(Records for locating displayed items)
=====
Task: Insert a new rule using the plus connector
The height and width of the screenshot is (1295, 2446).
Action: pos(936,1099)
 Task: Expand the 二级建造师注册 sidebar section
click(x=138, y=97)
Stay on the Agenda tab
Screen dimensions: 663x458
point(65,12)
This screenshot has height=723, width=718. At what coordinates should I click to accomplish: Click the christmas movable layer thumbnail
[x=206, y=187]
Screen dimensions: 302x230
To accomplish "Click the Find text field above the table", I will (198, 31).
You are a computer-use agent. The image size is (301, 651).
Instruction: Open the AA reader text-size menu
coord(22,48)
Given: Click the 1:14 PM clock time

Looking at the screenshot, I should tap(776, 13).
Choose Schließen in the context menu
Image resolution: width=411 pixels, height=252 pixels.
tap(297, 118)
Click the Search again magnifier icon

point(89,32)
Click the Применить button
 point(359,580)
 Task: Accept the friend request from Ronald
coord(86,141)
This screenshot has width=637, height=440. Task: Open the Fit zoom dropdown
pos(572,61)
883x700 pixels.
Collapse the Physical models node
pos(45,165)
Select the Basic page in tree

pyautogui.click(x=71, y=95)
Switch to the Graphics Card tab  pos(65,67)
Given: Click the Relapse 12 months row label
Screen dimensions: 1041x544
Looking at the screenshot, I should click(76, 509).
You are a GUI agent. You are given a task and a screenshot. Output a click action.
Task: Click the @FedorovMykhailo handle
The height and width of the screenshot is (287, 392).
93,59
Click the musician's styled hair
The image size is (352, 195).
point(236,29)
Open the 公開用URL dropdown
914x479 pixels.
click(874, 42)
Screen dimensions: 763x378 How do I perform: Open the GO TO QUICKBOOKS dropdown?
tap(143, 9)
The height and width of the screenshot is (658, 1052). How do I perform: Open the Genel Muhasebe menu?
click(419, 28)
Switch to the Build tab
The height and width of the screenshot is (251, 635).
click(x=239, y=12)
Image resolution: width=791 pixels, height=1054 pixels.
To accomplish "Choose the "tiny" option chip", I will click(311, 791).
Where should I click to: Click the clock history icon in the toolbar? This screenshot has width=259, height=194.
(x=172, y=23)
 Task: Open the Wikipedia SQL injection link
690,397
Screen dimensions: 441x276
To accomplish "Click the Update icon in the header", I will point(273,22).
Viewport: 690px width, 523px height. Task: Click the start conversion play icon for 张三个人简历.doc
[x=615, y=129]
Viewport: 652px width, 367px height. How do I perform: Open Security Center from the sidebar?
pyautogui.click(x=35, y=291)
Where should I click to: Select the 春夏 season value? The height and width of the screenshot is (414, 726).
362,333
=====
Turn every line of the records above into a Markdown table with the columns Row and Line, numbering the rows in order and omitting blank lines.

| Row | Line |
|---|---|
| 1 | Task: Insert a new rule using the plus connector |
| 2 | The height and width of the screenshot is (1295, 2446). |
| 3 | Action: pos(936,1099) |
| 4 |  Task: Expand the 二级建造师注册 sidebar section |
| 5 | click(x=138, y=97) |
| 6 | Stay on the Agenda tab |
| 7 | Screen dimensions: 663x458 |
| 8 | point(65,12) |
| 9 | This screenshot has height=723, width=718. At what coordinates should I click to accomplish: Click the christmas movable layer thumbnail |
| 10 | [x=206, y=187] |
| 11 | Screen dimensions: 302x230 |
| 12 | To accomplish "Click the Find text field above the table", I will (198, 31). |
| 13 | You are a computer-use agent. The image size is (301, 651). |
| 14 | Instruction: Open the AA reader text-size menu |
| 15 | coord(22,48) |
| 16 | Given: Click the 1:14 PM clock time |
| 17 | Looking at the screenshot, I should tap(776, 13). |
| 18 | Choose Schließen in the context menu |
| 19 | Image resolution: width=411 pixels, height=252 pixels. |
| 20 | tap(297, 118) |
| 21 | Click the Search again magnifier icon |
| 22 | point(89,32) |
| 23 | Click the Применить button |
| 24 |  point(359,580) |
| 25 |  Task: Accept the friend request from Ronald |
| 26 | coord(86,141) |
| 27 | This screenshot has width=637, height=440. Task: Open the Fit zoom dropdown |
| 28 | pos(572,61) |
| 29 | 883x700 pixels. |
| 30 | Collapse the Physical models node |
| 31 | pos(45,165) |
| 32 | Select the Basic page in tree |
| 33 | pyautogui.click(x=71, y=95) |
| 34 | Switch to the Graphics Card tab  pos(65,67) |
| 35 | Given: Click the Relapse 12 months row label |
| 36 | Screen dimensions: 1041x544 |
| 37 | Looking at the screenshot, I should click(76, 509). |
| 38 | You are a GUI agent. You are given a task and a screenshot. Output a click action. |
| 39 | Task: Click the @FedorovMykhailo handle |
| 40 | The height and width of the screenshot is (287, 392). |
| 41 | 93,59 |
| 42 | Click the musician's styled hair |
| 43 | The image size is (352, 195). |
| 44 | point(236,29) |
| 45 | Open the 公開用URL dropdown |
| 46 | 914x479 pixels. |
| 47 | click(874, 42) |
| 48 | Screen dimensions: 763x378 How do I perform: Open the GO TO QUICKBOOKS dropdown? |
| 49 | tap(143, 9) |
| 50 | The height and width of the screenshot is (658, 1052). How do I perform: Open the Genel Muhasebe menu? |
| 51 | click(419, 28) |
| 52 | Switch to the Build tab |
| 53 | The height and width of the screenshot is (251, 635). |
| 54 | click(x=239, y=12) |
| 55 | Image resolution: width=791 pixels, height=1054 pixels. |
| 56 | To accomplish "Choose the "tiny" option chip", I will click(311, 791). |
| 57 | Where should I click to: Click the clock history icon in the toolbar? This screenshot has width=259, height=194. |
| 58 | (x=172, y=23) |
| 59 |  Task: Open the Wikipedia SQL injection link |
| 60 | 690,397 |
| 61 | Screen dimensions: 441x276 |
| 62 | To accomplish "Click the Update icon in the header", I will point(273,22). |
| 63 | Viewport: 690px width, 523px height. Task: Click the start conversion play icon for 张三个人简历.doc |
| 64 | [x=615, y=129] |
| 65 | Viewport: 652px width, 367px height. How do I perform: Open Security Center from the sidebar? |
| 66 | pyautogui.click(x=35, y=291) |
| 67 | Where should I click to: Select the 春夏 season value? The height and width of the screenshot is (414, 726). |
| 68 | 362,333 |